The Arizona Republic's front-page profile on me today spent a lot of time reviewing and recording what I wrote and thought more than 20 years ago, when I was in college.
It is interesting how often Janet Napolitano's campaign talking points -- as reflected in the statements of her surrogates or Democratic Party-funded attacks -- wind up in supposedly objective features on me.
Unwilling to defend Janet Napolitano's failure to secure the border, failure to lessen crime, and failure to improve education, transportation or CPS, they would much rather take a few sentences I wrote in college out of context and run against that.
In that task they have a lot of help in the mainstream media. In a low-budget election, it's nice when you have a 300-thousand-plus circulation newspaper to drive your campaign themes.

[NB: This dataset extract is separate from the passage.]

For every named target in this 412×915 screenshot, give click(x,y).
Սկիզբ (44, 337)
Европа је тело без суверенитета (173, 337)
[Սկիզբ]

Here are the takeaways. I have been an award-winning, successful leader in all that I have done beginning in college. As such, I was out front speaking and writing about difficult policy issues when most college students and law students were bar-hopping. (And after viewing some of the distortions of my writings, I'm thinking bar-hopping might have been a better choice.)
My take on issues was so controversial that a liberal faculty voted me the Outstanding Graduate of the Walter Cronkite School of Journalism at ASU.
Do we really want "stealth" candidates for office who have never accomplished or taken a stand on anything?
And just to be fair, are these same objective journalists going back to determine exactly what Janet Napolitano did, said and believed when she was a radical feminist activist and one of the first two students in the women's studies program at Santa Clara College?
Are they talking to college classmates who she hasn't talked to in 20 years, like they did for my article? Will they give prominent space and credibility to her harshest critics and political opponents, as they did for my article?
Will they go back and determine her reputation when she first ran for Attorney General, as one liberal newspaper put it in 1998: "The feminist: Janet Napolitano.... She'd make a great candidate in, say, Massachusetts. But she's got the wrong profile to run in stodgy Arizona."
Will they review the cynical creation of her "made for politics" image as a tough prosecutor, as she acknowledged 8 years ago in a New Times feature:
Days after Bill Clinton's election, then-senator Dennis DeConcini called and asked Napolitano if she'd like to be U.S. attorney for the District of Arizona.
"I really didn't know what a U.S. attorney did," she admits. She took a few former U.S. attorneys to lunch, and decided she'd like the job.